(PASSAGE SHOWN):
"""

Table of Contents

Class TokenTextSplitter

Namespace
Mythosia.AI.Rag.Splitters
Assembly
Mythosia.AI.Rag.dll

Splits documents into chunks based on approximate token count using whitespace tokenization. For precise token counting with a specific model's tokenizer, consider extending this class.

public class TokenTextSplitter : ITextSplitter
Inheritance
TokenTextSplitter
Implements
Inherited Members

Constructors

TokenTextSplitter()

public TokenTextSplitter()

TokenTextSplitter(int, int)

public TokenTextSplitter(int maxTokensPerChunk, int tokenOverlap = 50)

Parameters

maxTokensPerChunk int
tokenOverlap int

Properties

MaxTokensPerChunk

Maximum number of tokens per chunk.

public int MaxTokensPerChunk { get; set; }

Property Value

int

TokenOverlap

Number of overlapping tokens between consecutive chunks.

public int TokenOverlap { get; set; }

Property Value

int

TokenSeparators

Characters used to split text into tokens. Default is whitespace.

public char[] TokenSeparators { get; set; }

Property Value

char[]

Methods

Split(RagDocument)

Splits a document into chunks. Implementations may split by character count, token count, sentence boundary, etc.

public IReadOnlyList<RagChunk> Split(RagDocument document)

Parameters

document RagDocument

The document to split.

Returns

IReadOnlyList<RagChunk>

An ordered list of chunks.

"""

(ROWS):

"""

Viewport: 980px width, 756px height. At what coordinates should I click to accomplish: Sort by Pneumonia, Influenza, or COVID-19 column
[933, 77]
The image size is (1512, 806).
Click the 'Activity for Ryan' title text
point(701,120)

"""
"""

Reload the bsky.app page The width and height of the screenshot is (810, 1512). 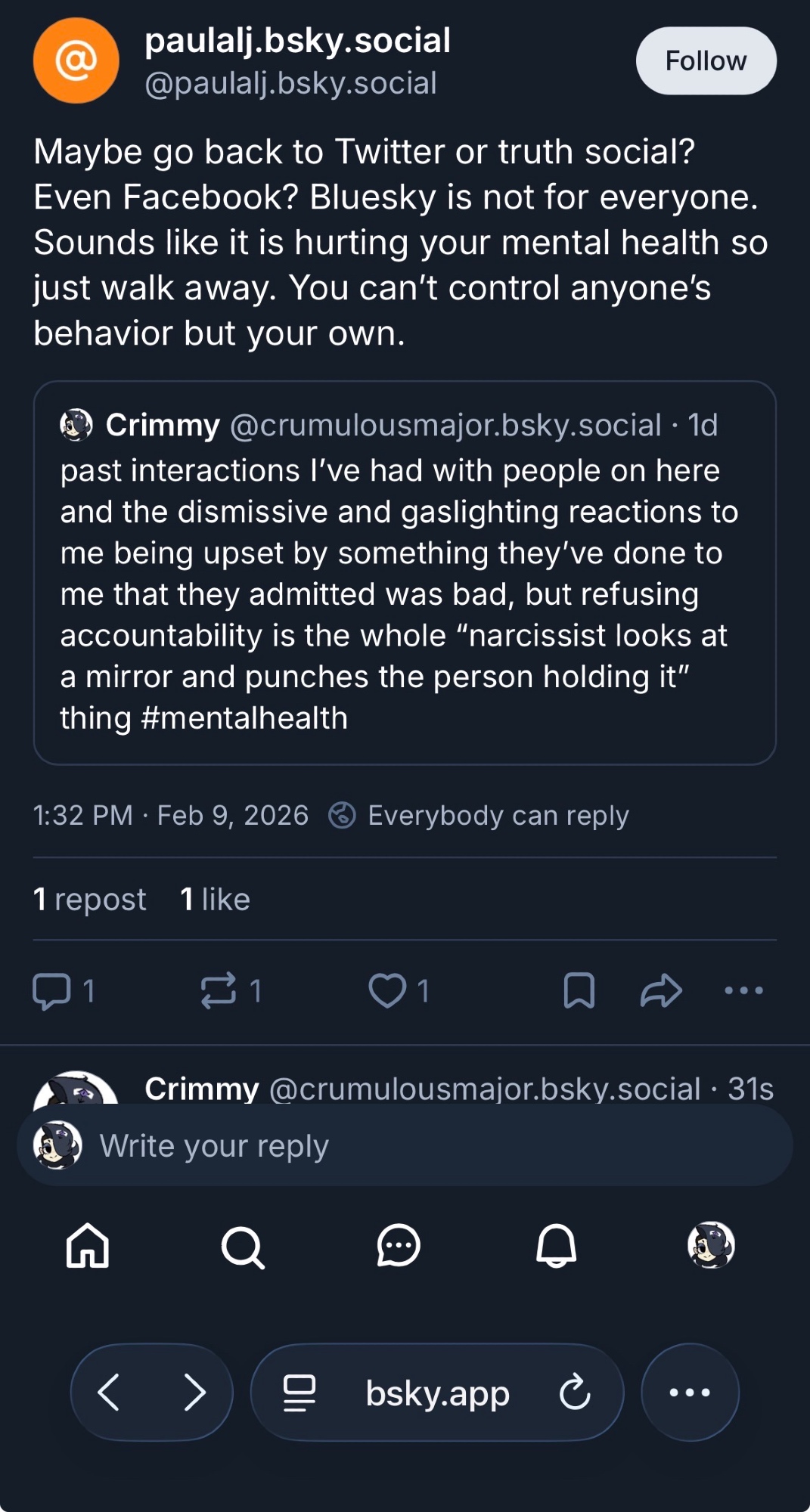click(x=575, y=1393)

"""
"""

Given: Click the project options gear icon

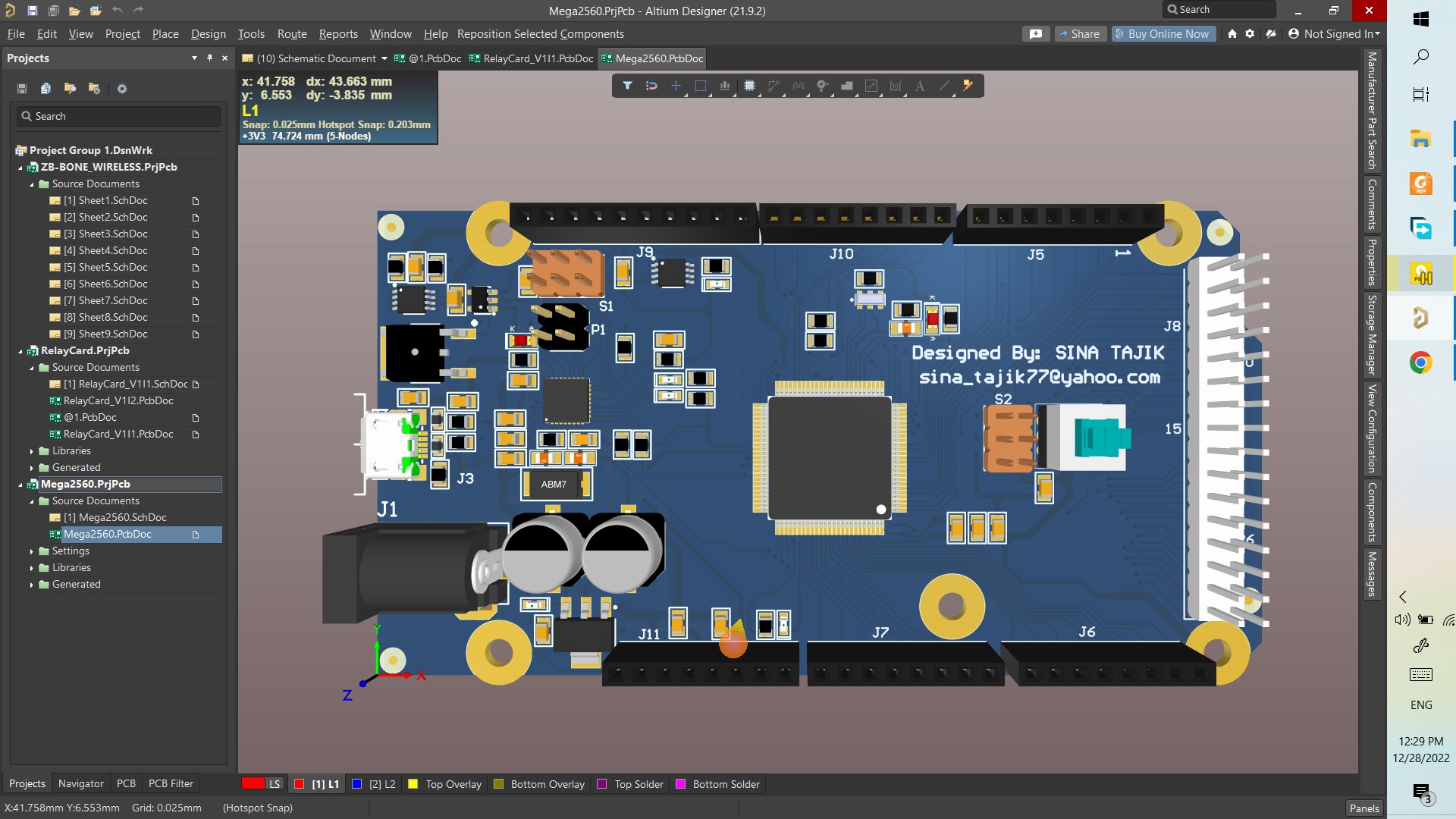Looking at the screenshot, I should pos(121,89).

"""

(WHAT THIS EXERCISE ASKS):
A - Do these statements agree with the TokenTextSplitter reference? Answer yes or no for each, quoting the deciding words: (i) The default token separator is whitespace. (ii) The tokenOverlap parameter defaults to 100. (iii) The Split method returns an unordered collection of chunks.
B - In the TokenTextSplitter reference, what are the answers to the following?
(i) Which namespace holds the class?
(ii) Which interface does the class implement?
(iii) What type is the TokenSeparators property?
The records come from a separate source unrelated to the text.

(TASK RESULTS):
A -
(i) Yes: "Default is whitespace."
(ii) No: "int tokenOverlap = 50"
(iii) No: "An ordered list of chunks."

B -
(i) Mythosia.AI.Rag.Splitters
(ii) ITextSplitter
(iii) char[]